It’s easy to get entranced by the growing chip potpourri, but processors can’t do much without getting their hands on massive amounts of data. During training, thousands of GPUs access data storage concurrently. How well that data flows and how fast it can feed the GPU machine will define the training time and how companies can make good on their investment.

“When you think about how capable GPUs are at ingesting data, if we’re not supplying a GPU that data at its throughput potential, then we’re not getting the return-on-investment that could be realized,” explained Niall MacLeod, director of applications engineering for Western Digital’s storage platforms. “So we are duty-bound to drive those GPUs as hard as possible.”

Today, NVMe SSDs are the fastest way to get data to a GPU (volatile memory is cost-prohibitive except in niche use cases). But like all things AI, architecting storage comes with its challenges, particularly if you don’t have the engineering fleet of the tech giants.

“There’s a lot of data path management that needs to happen to the traffic flow inside a GPU server’s architecture,” MacLeod said. “We have to make sure that we understand the ratio of drives to GPUs and their respective throughput, and when we disaggregate that storage, we also need to consider the storage system architecture as well as deal with flow control in the network. Ultimately, we need to ensure that the GPUs aren’t starved of data at any point under load.”

Recently, MacLeod was involved in demonstrating how a Western Digital disaggregated storage chassis (JBOF) could deliver a sustained throughput of around 90GB/s to two GPUs—roughly 6TB every 60 seconds. The GPUs were visually rendering a 250 billion grid point tornado simulation, each with over a dozen attributes such as rain, air pressure, and wind speed. In the demo, it was the GPUs’ processing capabilities that became the bottleneck, with the chassis having 16% throughput left in reserve. Industry pundit Storage Review, who was at the event, wrote: “While some hyperscalers are off making bespoke solutions to their AI data problem, Western Digital (WD) has an answer for the rest of us.”

The other challenge for storage is that AI is a dynamic workload with various stages—ingest, inference, and tuning—that operate in a continuous loop of consumption and generation.

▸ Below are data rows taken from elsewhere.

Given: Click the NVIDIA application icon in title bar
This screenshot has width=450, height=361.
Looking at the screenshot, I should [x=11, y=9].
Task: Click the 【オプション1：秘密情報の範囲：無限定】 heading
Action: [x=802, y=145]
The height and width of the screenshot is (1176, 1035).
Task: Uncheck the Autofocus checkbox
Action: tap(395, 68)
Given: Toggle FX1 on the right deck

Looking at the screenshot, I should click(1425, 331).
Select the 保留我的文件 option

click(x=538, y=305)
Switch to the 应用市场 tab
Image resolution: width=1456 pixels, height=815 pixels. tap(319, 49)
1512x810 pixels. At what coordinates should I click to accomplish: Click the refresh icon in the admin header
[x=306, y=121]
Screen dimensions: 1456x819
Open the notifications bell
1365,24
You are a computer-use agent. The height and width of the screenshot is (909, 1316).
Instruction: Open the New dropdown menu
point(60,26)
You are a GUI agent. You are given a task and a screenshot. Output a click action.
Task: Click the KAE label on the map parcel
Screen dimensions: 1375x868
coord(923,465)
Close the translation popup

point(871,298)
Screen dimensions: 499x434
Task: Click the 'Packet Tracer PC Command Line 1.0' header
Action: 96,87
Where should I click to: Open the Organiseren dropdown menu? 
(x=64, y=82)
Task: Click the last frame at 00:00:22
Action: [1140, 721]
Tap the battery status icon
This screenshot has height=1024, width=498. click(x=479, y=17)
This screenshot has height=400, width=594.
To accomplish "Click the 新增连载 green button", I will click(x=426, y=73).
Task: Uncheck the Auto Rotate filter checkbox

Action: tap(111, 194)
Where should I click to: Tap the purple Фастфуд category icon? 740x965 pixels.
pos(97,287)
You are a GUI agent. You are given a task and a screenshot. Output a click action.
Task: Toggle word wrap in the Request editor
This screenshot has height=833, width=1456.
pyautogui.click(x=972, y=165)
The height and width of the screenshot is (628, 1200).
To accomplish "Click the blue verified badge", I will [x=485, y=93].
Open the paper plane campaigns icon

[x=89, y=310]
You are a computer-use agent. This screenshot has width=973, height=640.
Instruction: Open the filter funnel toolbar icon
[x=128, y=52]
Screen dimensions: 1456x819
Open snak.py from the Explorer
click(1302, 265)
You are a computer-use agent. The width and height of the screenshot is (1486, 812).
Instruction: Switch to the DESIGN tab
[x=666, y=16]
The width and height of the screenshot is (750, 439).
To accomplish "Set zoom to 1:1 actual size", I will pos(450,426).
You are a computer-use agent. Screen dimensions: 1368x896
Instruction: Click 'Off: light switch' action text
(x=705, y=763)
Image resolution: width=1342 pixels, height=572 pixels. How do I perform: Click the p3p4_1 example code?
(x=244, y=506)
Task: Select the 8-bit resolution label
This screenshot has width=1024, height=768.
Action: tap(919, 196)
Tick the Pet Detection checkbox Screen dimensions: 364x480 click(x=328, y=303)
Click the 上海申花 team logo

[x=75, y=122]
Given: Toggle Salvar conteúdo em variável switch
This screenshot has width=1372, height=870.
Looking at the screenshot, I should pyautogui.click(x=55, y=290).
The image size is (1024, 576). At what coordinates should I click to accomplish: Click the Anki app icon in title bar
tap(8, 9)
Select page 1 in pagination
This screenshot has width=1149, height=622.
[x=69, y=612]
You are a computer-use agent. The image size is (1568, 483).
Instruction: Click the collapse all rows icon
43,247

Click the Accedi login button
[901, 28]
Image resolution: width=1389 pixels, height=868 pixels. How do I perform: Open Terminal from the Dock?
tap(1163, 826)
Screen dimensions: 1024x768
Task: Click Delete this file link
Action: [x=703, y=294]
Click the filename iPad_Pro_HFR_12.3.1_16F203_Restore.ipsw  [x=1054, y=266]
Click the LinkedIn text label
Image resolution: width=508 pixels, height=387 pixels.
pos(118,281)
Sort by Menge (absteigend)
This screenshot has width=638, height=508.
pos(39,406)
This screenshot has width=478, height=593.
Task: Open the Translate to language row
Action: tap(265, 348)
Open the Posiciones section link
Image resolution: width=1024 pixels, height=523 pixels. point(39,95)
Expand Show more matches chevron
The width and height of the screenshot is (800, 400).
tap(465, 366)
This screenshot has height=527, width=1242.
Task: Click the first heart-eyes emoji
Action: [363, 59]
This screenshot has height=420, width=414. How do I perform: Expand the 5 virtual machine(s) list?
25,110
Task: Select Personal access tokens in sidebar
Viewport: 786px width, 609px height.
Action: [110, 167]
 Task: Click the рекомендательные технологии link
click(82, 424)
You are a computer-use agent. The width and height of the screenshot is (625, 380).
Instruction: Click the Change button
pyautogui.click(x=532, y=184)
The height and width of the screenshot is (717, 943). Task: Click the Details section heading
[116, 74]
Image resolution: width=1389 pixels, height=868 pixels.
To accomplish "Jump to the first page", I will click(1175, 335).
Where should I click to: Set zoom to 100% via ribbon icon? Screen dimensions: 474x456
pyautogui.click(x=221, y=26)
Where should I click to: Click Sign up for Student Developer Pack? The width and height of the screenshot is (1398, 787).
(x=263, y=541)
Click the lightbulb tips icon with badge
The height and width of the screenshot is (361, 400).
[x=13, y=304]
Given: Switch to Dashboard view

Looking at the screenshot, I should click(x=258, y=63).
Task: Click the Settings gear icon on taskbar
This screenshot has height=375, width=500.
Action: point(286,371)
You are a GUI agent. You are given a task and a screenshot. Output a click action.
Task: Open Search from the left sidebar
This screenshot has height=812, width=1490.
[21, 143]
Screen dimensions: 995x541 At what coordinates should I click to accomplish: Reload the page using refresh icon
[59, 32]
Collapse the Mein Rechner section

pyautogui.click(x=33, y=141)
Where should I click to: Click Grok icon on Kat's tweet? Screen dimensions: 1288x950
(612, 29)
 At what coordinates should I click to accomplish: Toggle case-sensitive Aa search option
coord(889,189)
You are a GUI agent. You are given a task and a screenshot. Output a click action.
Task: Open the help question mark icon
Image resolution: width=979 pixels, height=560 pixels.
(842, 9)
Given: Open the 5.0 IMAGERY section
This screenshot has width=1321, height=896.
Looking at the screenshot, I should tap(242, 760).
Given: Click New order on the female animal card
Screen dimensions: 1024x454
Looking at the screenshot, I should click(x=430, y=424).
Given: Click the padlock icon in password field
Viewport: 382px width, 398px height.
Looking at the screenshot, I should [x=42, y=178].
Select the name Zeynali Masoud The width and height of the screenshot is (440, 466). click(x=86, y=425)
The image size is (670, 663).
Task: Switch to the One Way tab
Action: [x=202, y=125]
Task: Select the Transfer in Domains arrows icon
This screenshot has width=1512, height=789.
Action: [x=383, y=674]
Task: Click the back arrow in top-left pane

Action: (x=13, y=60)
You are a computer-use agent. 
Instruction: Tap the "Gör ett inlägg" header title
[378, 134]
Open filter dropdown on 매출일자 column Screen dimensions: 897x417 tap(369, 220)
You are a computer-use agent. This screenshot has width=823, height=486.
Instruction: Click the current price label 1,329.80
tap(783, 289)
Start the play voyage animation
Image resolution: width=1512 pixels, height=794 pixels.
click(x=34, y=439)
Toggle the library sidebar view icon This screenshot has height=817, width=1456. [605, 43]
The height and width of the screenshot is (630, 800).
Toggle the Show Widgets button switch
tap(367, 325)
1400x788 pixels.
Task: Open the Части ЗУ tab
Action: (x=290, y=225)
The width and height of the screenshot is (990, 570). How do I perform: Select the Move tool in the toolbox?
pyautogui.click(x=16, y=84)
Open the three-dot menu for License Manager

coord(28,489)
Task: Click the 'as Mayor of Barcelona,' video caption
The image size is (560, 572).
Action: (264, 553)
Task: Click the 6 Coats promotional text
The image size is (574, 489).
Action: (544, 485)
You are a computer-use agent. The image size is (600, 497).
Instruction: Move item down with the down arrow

MacLeod explained that Western Digital recognized this when the company introduced its six stages of the AI Data Cycle, strategically aligning its technology roadmap. Some of the company’s new AI-ready products include a PCIe Gen 5 NVMe SSD that pushes the speed for AI training and a capacity-optimized NVMe SSD with more than 60 terabytes of storage (yes, s-i-x-t-y).

Scaling (back) power

As AI continues to push the boundaries of scale, what may be the greatest challenge for the internal workings of its machine is the energy required to power it. Many are concerned about generative AI’s impact on local power grids, and we’ve just gotten started. It’s hard not to wonder how our society will power AI as it scales further to millions of GPUs and beyond.

“That is the question, right?” Ober of NVIDIA said. “And it’s one that everybody I work with is discussing.”

How concerned should we be?

Huffman shared a sense of optimism within the industry. “We’re in a bit of a transient state with AI at an inflection point,” she said. “What we do know is, historically, data center energy consumption has grown much more slowly than demand for computing power. A primary approach to achieving this efficiency has been software-hardware co-design, which leads to better efficiency each generation. I think we will continue to see efficiency improvements as we figure out as an industry how to deliver AI at this new scale.”

Some advances are already recognized. In the eight years since NVIDIA introduced its Pascal GPU, the company has increased work per watt by 45,000x (with its latest Blackwell GPUs).

It’s clear that more innovation will be needed, though. But it can’t rely on improving processors alone. Ravi Goli, a lead principal software engineer at Microsoft—who is developing a new generative AI product—said, “We need to design new algorithms and new architectures that reduce the computing demands. Maybe there is an entirely new architecture required for AI.”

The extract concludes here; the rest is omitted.